(Stored data entries)
________________________________________

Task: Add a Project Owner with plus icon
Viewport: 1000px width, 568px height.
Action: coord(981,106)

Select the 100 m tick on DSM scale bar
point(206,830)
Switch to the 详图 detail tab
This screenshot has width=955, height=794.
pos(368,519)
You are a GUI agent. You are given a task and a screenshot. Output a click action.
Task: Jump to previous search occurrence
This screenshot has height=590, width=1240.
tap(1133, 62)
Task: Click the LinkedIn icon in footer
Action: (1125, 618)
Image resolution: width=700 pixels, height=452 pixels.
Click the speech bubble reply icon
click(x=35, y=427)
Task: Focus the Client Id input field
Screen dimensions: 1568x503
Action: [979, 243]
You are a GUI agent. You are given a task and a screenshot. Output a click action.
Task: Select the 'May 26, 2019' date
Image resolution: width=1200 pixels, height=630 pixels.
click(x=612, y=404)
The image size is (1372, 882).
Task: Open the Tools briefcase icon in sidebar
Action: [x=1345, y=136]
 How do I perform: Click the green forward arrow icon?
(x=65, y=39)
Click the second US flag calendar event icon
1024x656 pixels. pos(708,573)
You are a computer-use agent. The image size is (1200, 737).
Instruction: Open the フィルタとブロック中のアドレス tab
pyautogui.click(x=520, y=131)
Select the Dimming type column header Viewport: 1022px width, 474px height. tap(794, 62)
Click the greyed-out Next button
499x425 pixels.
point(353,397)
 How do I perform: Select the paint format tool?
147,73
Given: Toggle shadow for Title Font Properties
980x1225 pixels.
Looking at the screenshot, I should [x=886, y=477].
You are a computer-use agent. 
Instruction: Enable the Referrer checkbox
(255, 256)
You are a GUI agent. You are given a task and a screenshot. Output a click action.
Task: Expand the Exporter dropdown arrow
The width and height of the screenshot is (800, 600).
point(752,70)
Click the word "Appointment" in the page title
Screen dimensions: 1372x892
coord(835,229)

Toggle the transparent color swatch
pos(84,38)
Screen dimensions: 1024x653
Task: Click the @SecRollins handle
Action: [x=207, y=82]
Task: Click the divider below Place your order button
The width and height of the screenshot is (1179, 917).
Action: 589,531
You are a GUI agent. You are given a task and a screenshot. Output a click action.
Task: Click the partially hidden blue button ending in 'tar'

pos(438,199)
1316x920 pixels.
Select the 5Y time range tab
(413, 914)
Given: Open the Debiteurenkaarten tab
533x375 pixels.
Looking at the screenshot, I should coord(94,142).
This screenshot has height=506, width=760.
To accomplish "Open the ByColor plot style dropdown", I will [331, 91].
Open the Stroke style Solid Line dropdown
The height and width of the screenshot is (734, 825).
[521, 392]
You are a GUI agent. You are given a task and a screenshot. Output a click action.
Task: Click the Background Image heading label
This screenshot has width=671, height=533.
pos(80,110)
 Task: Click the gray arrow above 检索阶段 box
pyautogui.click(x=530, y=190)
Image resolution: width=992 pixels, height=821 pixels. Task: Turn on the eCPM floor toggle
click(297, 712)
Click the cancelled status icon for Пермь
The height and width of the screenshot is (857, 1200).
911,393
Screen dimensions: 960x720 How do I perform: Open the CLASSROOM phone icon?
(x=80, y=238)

________________________________________

What are the lines above, starting at the one with "You are a computer-use agent. The" and ending at the one with "Given: Toggle shadow"? Give them again exactly, and only them.

You are a computer-use agent. The image size is (1200, 737).
Instruction: Open the フィルタとブロック中のアドレス tab
pyautogui.click(x=520, y=131)
Select the Dimming type column header Viewport: 1022px width, 474px height. tap(794, 62)
Click the greyed-out Next button
499x425 pixels.
point(353,397)
 How do I perform: Select the paint format tool?
147,73
Given: Toggle shadow for Title Font Properties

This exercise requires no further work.